2.8. Fluorescent Antibody Virus Neutralization Tests (FAVN)
The FAVN test, a modified RFFIT method, and the titration of rabies VNA in serum samples and WHO reference positive and negative sera were performed using 96-well plates and CVS-11 as challenge virus, as previously described . Briefly, three-fold dilutions (0.05 mL) of the examined sera (1:3, 1:9, 1:27, 1:81, 1:243, and 1:19683), including the WHO reference positive and negative sera, were prepared directly in plates and repeated four times for each sample. Aliquots (0.05 mL) of the virus dilutions containing approximately 100 TCID50 wtCVS-11 viruses were added to the serum dilution well. After incubation for 60–90 min, 0.05 mL of cell suspension containing 5 × 104 BHK-21 cells was added to serum-virus mixture. After incubation for 48 h, the cells were fixed with 80% acetone. After air-drying, the cells were stained with FITC- conjugated anti-N protein monoclonal antibody (1:200) and Evans blue (1:500) for 60 min. The entire surface of each well was evaluated, and the results were obtained using the “all or nothing” method. The results were calculated according to Spearman and Kärber . The values of VNA titers were obtained by comparing the 50% effective dose (ED50) of the examined serum with ED50 of the WHO reference positive serum diluted to 0.5 IU/mL. Fifty-two serum samples from dogs and human were examined with the FAVN test by the OIE Reference Laboratory for rabies diagnosis.
2.9. The FAVN-eGFP Method
Compared to conventional FAVN using wtCVS-11 as the challenge virus, the novel FAVN-eGFP method uses the rCVS-11-eGFP strain as the challenge virus. The novel FAVN-eGFP method was as follows. A 0.05 mL aliquot of three-fold dilutions of the WHO reference positive and negative sera and the examined serum samples were added to 96-well plates, with each serum sample repeated four times. Virus dilutions (0.05 mL) containing approximately 100 TCID50 of the rCVS-11-eGFP strain were added to the serum dilution in the wells. After incubation at 37 °C for 60 min in a 5% CO2 incubator, 0.05 mL of the cell suspension containing 5 × 104 BHK-21 cells was added to each well. After incubation at 37 °C for 60 h in a 5% CO2 incubator, the cells were directly observed under a fluorescence microscope, and the results were recorded using the “all or nothing” method. The entire surface of each well was evaluated. The plates containing the cells control test, titration of the rCVS-11-eGFP strain, and titration of the reference sera were evaluated first, followed by the plates with the examined serum samples. The results were calculated according to Spearman and Kärber . The values of VNA titers were obtained by comparing the ED50 values of the examined sera with the ED50 values of the WHO reference positive serum diluted to 0.5 IU/mL.

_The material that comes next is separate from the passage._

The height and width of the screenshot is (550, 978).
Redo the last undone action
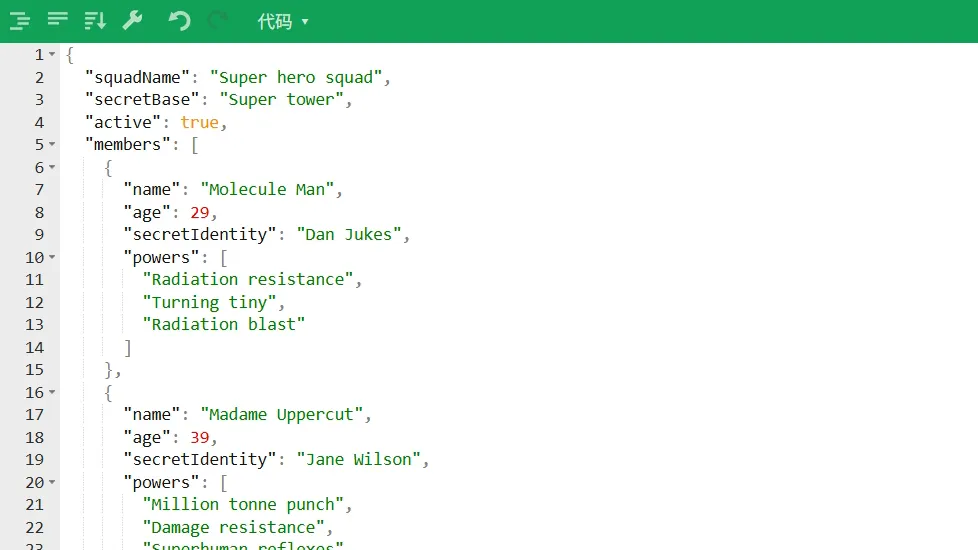(218, 21)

Portion of serum samples were tested with our FAVN-eGFP at least twice. Statistical analyses of the repeated results were performed for significant difference.
2.10. Data Analyses
All data were analyzed by paired two-tailed Student’s t-test, one-way ANOVA in SPSS 13.0 software . For all tests, the following notation is used to indicate no significance between groups: p > 0.05.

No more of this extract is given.